Document section »
Sterling vs Cejudo: The greatest fighter you’ve never heard of is back at UFC 288
When Henry Cejudo steps into the Octagon on Saturday, it will be almost three years to the day since he last did so. On 9 May 2020, Cejudo was the reigning UFC bantamweight champion, defending his title against Dominick Cruz – one of the best of all time, but running the risk of ring rust after three years away. This weekend, Cejudo will play Cruz’s role: that of an all-time great returning from an extended absence, bidding to reclaim the gold he once held. In the UFC 288 main event, it will be Aljamain Sterling playing Cejudo’s role: the in-form champion, looking to turn a great into a ghost for good.
Cejudo crept slowly into the conversation around the UFC’s most-accomplished athletes, edging past flyweight ‘GOAT’ Demetrious Johnson on points before retaining the title against then-bantamweight champion TJ Dillashaw with a quickfire TKO, and going on to claim the belt that Dillashaw vacated with an impressive, comeback stoppage of Marlon Moraes. Almost suddenly, the American had become one of just four dual-weight champions in UFC history, adding those gold belts to the Olympic gold medal that the wrestler won in 2008.
Cejudo soon relinquished the flyweight title, then in his first defence of the bantamweight strap, he was a step ahead of Cruz in most exchanges before stopping his fellow American late in Round 2. Moments later, Cejudo vacated that title, too, and announced his retirement from MMA.

Supplied data »

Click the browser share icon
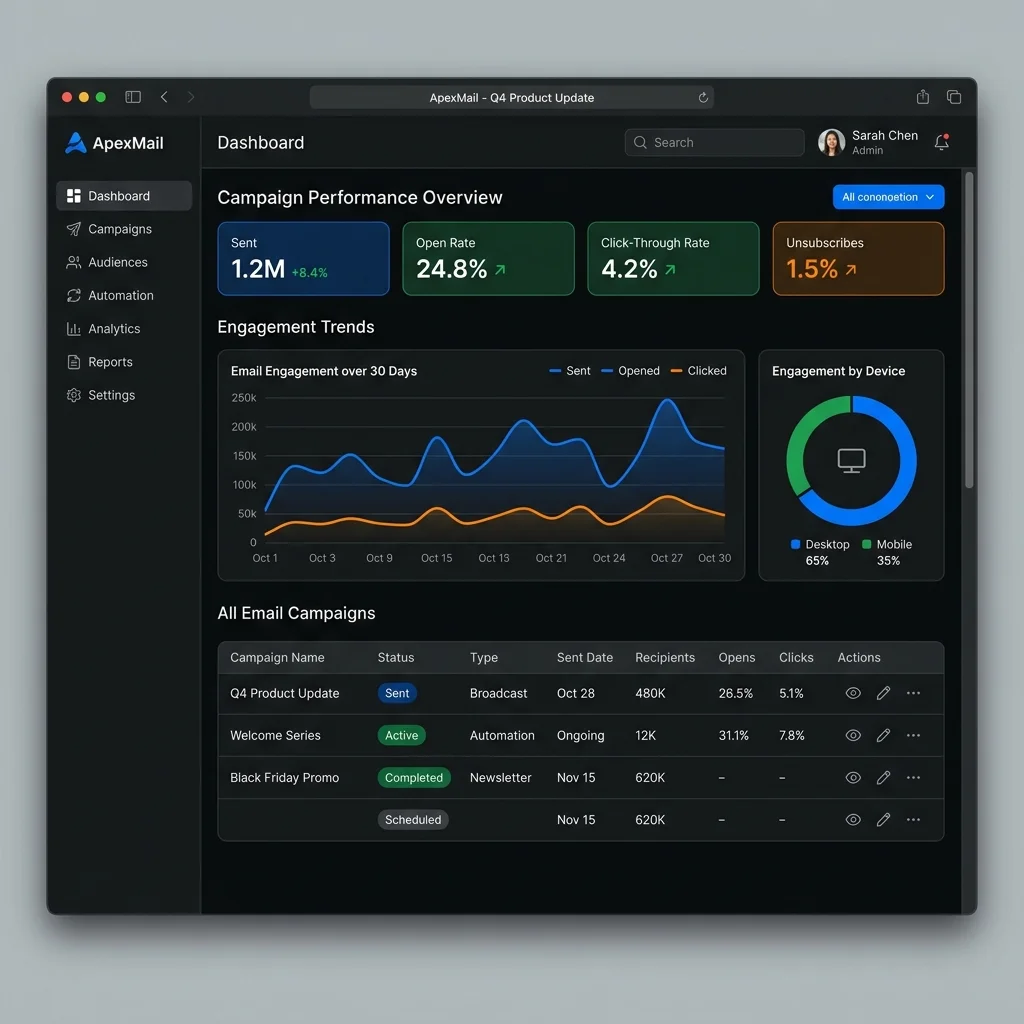 pos(922,97)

Exercises »
• 1. According to the article about the Sterling vs Cejudo fight, in what year did Cejudo win his Olympic gold medal?
• 2. Copy word for word the part of the article about the Sterling vs Cejudo fight between "Cejudo crept slowly" and "retirement from MMA.", inclusive.
Rely only on the article about the Sterling vs Cejudo fight.

Numbered responses »
• 1. 2008

• 2.
Cejudo crept slowly into the conversation around the UFC’s most-accomplished athletes, edging past flyweight ‘GOAT’ Demetrious Johnson on points before retaining the title against then-bantamweight champion TJ Dillashaw with a quickfire TKO, and going on to claim the belt that Dillashaw vacated with an impressive, comeback stoppage of Marlon Moraes. Almost suddenly, the American had become one of just four dual-weight champions in UFC history, adding those gold belts to the Olympic gold medal that the wrestler won in 2008.
Cejudo soon relinquished the flyweight title, then in his first defence of the bantamweight strap, he was a step ahead of Cruz in most exchanges before stopping his fellow American late in Round 2. Moments later, Cejudo vacated that title, too, and announced his retirement from MMA.